First image then video: A two-stage network for spatiotemporal video denoising
This work addresses video denoising for applications like video processing and computer vision, but it is incremental as it builds on existing spatiotemporal methods with a simple two-stage modification.
The paper tackles motion blur artifacts in spatiotemporal video denoising by proposing a two-stage neural network that first denoises images spatially and then applies spatiotemporal processing, achieving state-of-the-art performance on the Vimeo90K dataset with improvements in both denoising quality and computation.

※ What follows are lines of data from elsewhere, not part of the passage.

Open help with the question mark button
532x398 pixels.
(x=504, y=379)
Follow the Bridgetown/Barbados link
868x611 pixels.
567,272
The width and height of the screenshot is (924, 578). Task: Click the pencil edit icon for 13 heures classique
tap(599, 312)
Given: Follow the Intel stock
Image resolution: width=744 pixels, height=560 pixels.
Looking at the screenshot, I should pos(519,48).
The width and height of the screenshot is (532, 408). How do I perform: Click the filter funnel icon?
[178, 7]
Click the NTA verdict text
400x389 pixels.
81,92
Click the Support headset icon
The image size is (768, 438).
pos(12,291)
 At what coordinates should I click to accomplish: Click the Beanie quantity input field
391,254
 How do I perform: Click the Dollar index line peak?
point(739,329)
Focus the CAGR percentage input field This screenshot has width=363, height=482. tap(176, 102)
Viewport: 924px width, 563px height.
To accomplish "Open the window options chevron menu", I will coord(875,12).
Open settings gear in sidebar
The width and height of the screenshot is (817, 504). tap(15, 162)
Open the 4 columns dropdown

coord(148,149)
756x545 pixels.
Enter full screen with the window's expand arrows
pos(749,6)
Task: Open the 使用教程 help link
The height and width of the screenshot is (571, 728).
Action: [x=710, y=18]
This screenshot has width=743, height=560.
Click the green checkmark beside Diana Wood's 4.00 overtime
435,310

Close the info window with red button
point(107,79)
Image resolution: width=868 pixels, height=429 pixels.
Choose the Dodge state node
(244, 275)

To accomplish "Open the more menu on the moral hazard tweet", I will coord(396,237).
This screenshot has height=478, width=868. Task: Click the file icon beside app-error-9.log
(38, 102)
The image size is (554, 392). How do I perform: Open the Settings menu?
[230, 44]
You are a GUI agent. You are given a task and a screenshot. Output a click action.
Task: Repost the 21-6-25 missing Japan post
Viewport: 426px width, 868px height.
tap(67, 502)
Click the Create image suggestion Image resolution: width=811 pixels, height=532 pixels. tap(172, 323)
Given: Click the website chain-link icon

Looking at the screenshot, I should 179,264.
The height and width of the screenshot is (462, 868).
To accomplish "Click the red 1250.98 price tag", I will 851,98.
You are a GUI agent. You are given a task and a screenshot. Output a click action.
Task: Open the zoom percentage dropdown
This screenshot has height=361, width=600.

Video denoising is to remove noise from noise-corrupted data, thus recovering true signals via spatiotemporal processing. Existing approaches for spatiotemporal video denoising tend to suffer from motion blur artifacts, that is, the boundary of a moving object tends to appear blurry especially when the object undergoes a fast motion, causing optical flow calculation to break down. In this paper, we address this challenge by designing a first-image-then-video two-stage denoising neural network, consisting of an image denoising module for spatially reducing intra-frame noise followed by a regular spatiotemporal video denoising module. The intuition is simple yet powerful and effective: the first stage of image denoising effectively reduces the noise level and, therefore, allows the second stage of spatiotemporal denoising for better modeling and learning everywhere, including along the moving object boundaries. This two-stage network, when trained in an end-to-end fashion, yields the state-of-the-art performances on the video denoising benchmark Vimeo90K dataset in terms of both denoising quality and computation. It also enables an unsupervised approach that achieves comparable performance to existing supervised approaches.